此外，在比较SOAR与SIEM时，SIEM将仅提供告警，之后再由管理员决定调查的路径。然而，SOAR的自动化调查工作流程可以显著减少处理告警所需的时间。另外它还可以提供关于完成调查路径所需的安全管理技组合的培训。最终，如果可以正确的实施SOAR无疑可以提高网络安全团队的工作效率。

SOAR与SOC的关系

当前，许多公司正在着力建设自动化SOC，SOAR作为自动化基本安全工作流的代表性技术，可以说是SOC实现目标的关键技术之一。SOAR 在 SOC环境中可以实现以下功能：

• 通过安全编排功能可以连接和协调 SOC 中的多元工具集，以实现更高效的威胁获取、强化、监控和事件识别。
• 通过自动化功能可根据预定义参数自动触发工作流、任务和分类，从而帮助SOC采取更主动的安全措施。
• 通过响应与处置功能加速了 SOC 对低风险事件的通用性、针对性的处置，并通过启用单一视图访问、查询和共享威胁情报来支持分析人员的观点。

在上述的三大主要功能中，自动化加速手动任务的方式有很多种。SOAR的主要价值在于支持分析人员人工扩展处置自动化重复乏味的任务，以便 SOC 员工可以专注于更高级别的威胁。下面，我们介绍3个在企业SOC中增强安全分析人员能力的SOAR使用案例。

威胁情报协同：每天，SOAR平台都会获取数十万个IOC指标。IOC 是从内部和外部威胁情报源、恶意软件分析工具、终端检测和响应平台、SIEM系统、网络检测和响应工具、电子邮件收件箱、RSS 源、监管机构和其他数据库中收集的。SOAR 平台可以协调、聚合和显示来自这些工具的告警，并检测出现在它们之间的可疑IOC。

安全漏洞管理：过去，SOC分析人员依赖于手动管理清点安全漏洞，但是通过部署实施SOAR后可以自动执行多个 SOC 任务来处理告警、监控和简单的响应。具体来说，SOAR 将多个安全工具中的威胁数据相关联以计算风险并相应地对威胁进行优先级排序。

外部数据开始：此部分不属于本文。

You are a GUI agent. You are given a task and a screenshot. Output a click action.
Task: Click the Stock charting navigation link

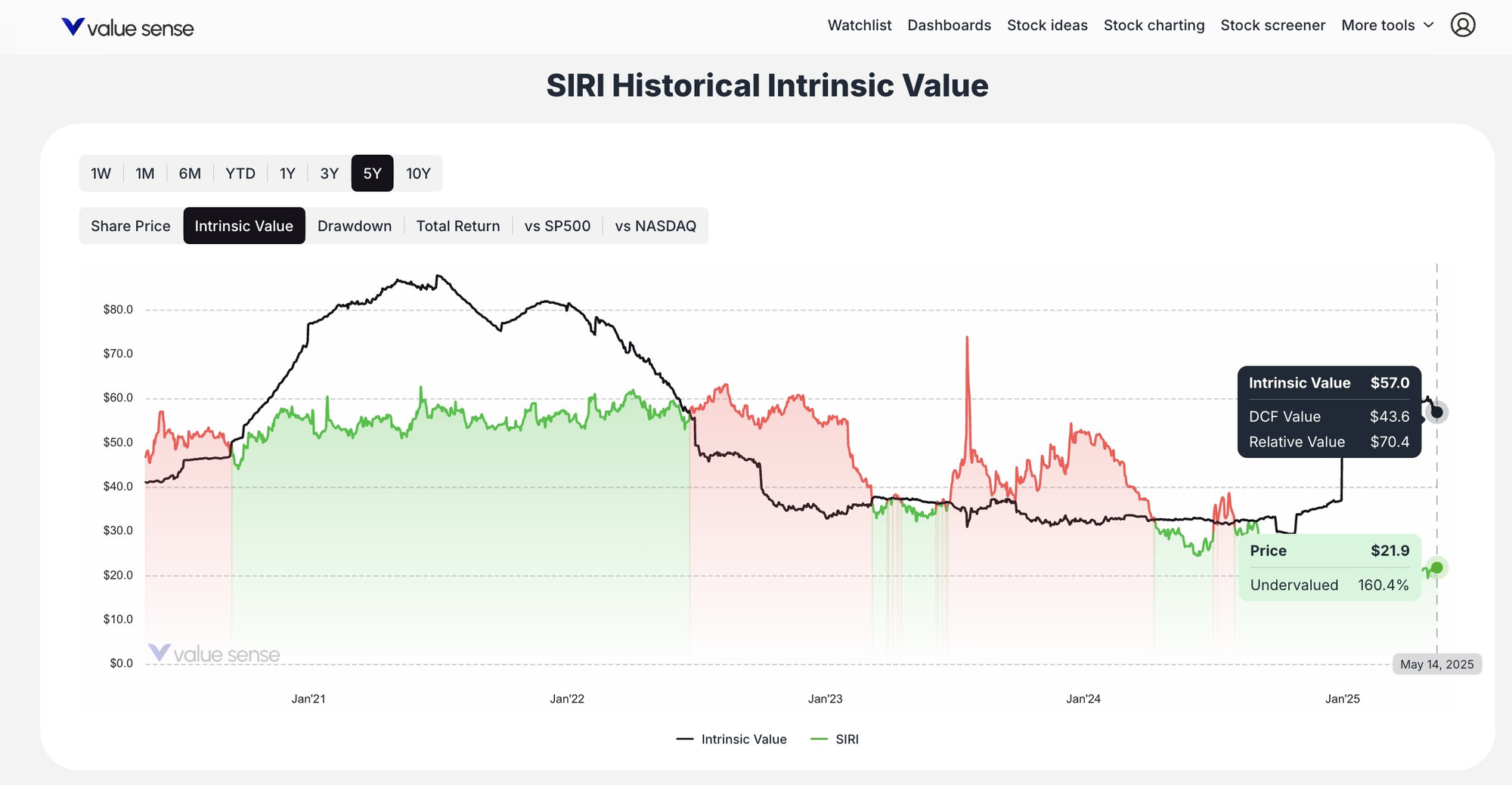(x=1154, y=25)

安全事件响应：自动化事件补救和响应流程旨在及时处理上游威胁以防止产生高昂的下游成本。SOC 中的 SOAR 处理几种常见安全威胁的补救和响应，例如网络钓鱼、恶意软件、拒绝服务、Web 篡改和勒索软件等等。

总结

最后，SOAR是一个值得投资的解决方案，可以随着企业的发展提高安全的成熟度。SOAR可以将检测、富化、执行等流程和相关工具很好地集成起来，无关于它的产品界面设计得有多漂亮，功能设计得有多花哨，平台有多庞大，当下最核心的能力是要能解决那些枯燥而重复的工作，协助安全运营人员把流程处置真正落地。

在安全运营过程中，安全人员的作用依然巨大，再多再好用的工具没有人来运营也发挥不出安全工具的真正价值，而且各种设备的孤岛效应也阻碍了设备效益的最大化。

聚沙成塔，集腋成裘，让我们每周一个流程自动化，解放安全运营者！